Stated exercise: Reproduce each of the following lines word for word, leaving out the pictures.

[Begin]

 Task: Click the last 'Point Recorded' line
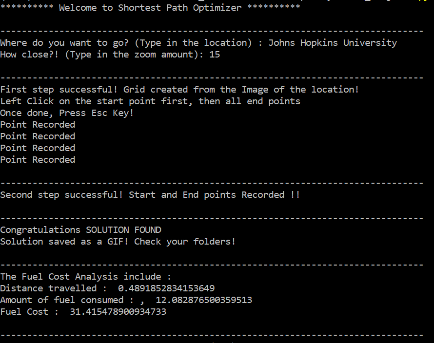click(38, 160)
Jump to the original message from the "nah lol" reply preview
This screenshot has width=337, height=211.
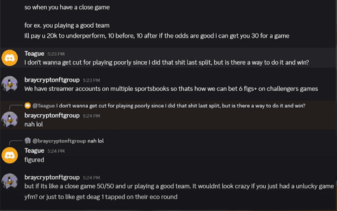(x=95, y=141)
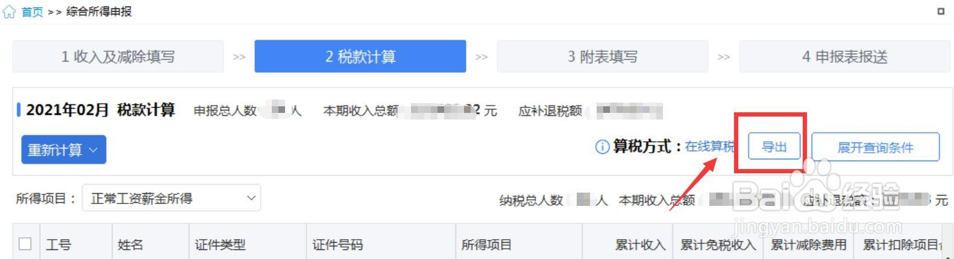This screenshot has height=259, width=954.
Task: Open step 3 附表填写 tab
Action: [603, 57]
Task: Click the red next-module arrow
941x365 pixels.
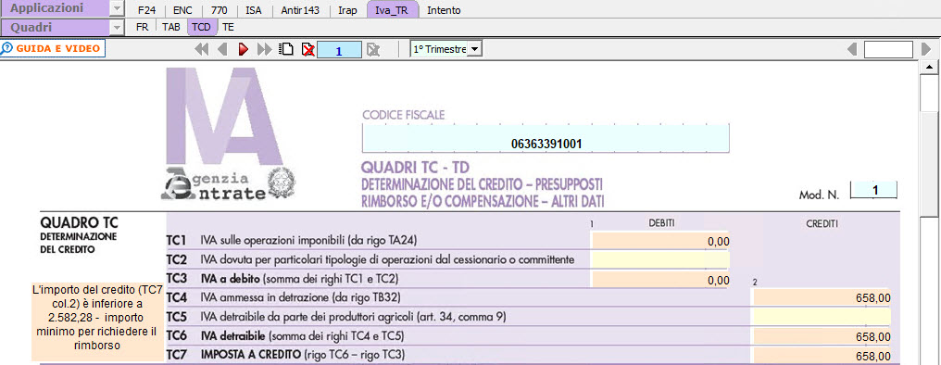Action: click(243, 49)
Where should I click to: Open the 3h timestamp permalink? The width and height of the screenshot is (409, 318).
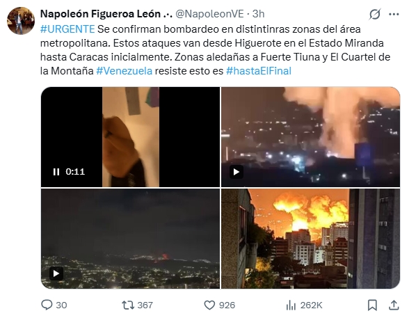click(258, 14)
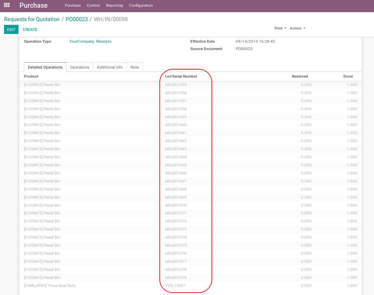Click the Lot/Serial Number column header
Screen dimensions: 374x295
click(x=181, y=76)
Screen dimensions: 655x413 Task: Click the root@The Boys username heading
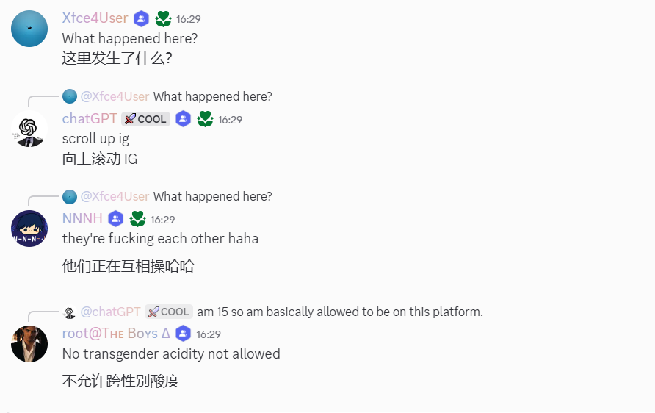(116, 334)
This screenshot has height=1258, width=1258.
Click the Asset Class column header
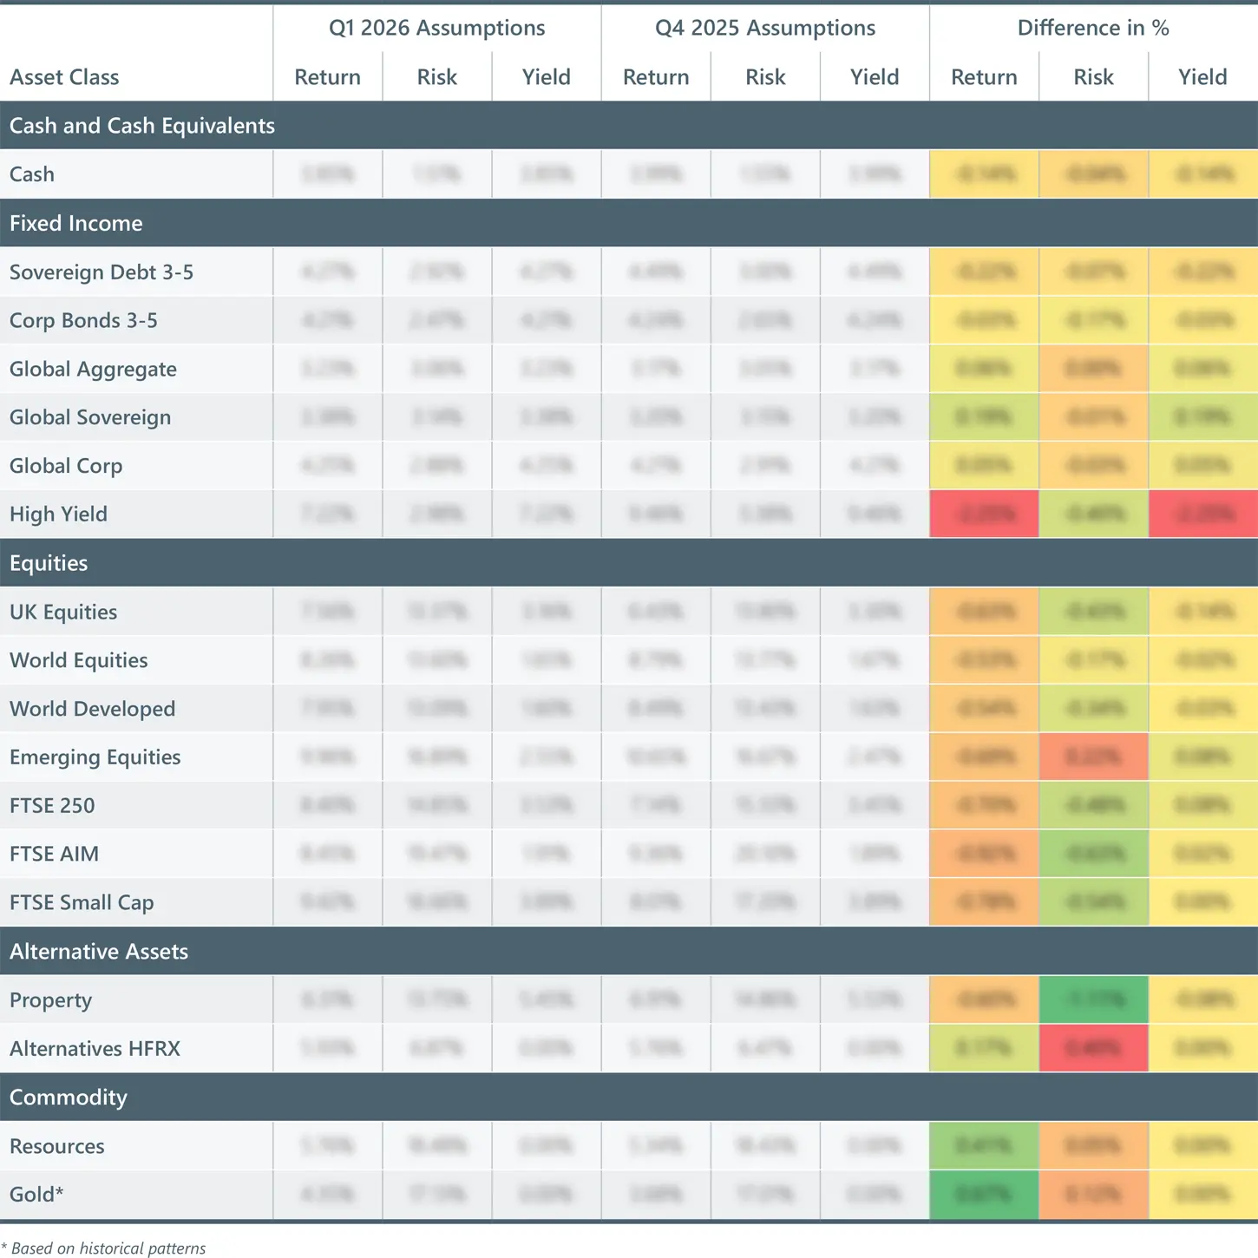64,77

[End]

Exercise answer:
 Task: Click the last 'Point Recorded' line
click(38, 160)
Jump to the original message from the "nah lol" reply preview
This screenshot has width=337, height=211.
(x=95, y=141)
This screenshot has height=259, width=954.
Task: Open step 3 附表填写 tab
Action: [603, 57]
Task: Click the red next-module arrow
941x365 pixels.
Action: click(243, 49)
Where should I click to: Open the 3h timestamp permalink? The width and height of the screenshot is (409, 318).
click(258, 14)
Click the Lot/Serial Number column header
Screen dimensions: 374x295
click(x=181, y=76)
Screen dimensions: 655x413 Task: Click the root@The Boys username heading
(116, 334)
This screenshot has height=1258, width=1258.
Click the Asset Class column header
64,77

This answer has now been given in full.